**WORK REQUIRED**.
Your task is to copy each line in the listing that includes the word "will".

━━━━━━━━━━━━━━━━━━━━

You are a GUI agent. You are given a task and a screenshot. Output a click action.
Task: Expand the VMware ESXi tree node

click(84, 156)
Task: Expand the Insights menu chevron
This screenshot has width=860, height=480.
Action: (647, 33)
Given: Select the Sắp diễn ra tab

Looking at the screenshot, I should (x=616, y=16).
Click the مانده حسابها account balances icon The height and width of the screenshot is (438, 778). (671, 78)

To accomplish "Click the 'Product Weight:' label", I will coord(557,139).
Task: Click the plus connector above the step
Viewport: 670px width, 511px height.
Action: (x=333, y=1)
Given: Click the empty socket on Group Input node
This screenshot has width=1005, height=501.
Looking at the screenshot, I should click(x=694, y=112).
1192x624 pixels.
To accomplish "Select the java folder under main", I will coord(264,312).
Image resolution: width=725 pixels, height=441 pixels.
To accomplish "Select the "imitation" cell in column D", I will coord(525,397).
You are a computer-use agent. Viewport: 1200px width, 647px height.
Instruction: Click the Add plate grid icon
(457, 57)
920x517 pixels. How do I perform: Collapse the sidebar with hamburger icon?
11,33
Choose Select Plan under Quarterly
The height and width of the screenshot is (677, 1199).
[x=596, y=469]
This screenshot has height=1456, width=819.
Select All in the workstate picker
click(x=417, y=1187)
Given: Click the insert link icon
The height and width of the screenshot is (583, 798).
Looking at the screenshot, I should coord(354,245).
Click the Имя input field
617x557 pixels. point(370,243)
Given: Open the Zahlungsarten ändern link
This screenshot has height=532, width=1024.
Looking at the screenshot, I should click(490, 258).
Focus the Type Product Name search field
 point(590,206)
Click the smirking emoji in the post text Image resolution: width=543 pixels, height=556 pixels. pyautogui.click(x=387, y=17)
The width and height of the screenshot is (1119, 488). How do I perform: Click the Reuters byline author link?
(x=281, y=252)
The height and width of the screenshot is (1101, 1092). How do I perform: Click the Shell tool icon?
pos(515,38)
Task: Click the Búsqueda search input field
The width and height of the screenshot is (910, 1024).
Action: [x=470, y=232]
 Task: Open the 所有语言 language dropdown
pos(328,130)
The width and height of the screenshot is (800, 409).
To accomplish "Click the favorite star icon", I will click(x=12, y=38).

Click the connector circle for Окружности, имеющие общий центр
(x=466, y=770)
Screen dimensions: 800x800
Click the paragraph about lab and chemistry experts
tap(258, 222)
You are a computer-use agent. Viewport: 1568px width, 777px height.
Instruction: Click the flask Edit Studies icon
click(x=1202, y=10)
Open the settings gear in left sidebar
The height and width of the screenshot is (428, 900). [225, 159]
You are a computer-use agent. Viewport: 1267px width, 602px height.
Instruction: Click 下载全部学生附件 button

━━━━━━━━━━━━━━━━━━━━

**SOLUTION FOR THIS EXERCISE**.
To accomplish "Click the 'Product Weight:' label", I will coord(557,139).
To accomplish "Select the java folder under main", I will coord(264,312).
To accomplish "Select the "imitation" cell in column D", I will coord(525,397).
To accomplish "Click the favorite star icon", I will click(x=12, y=38).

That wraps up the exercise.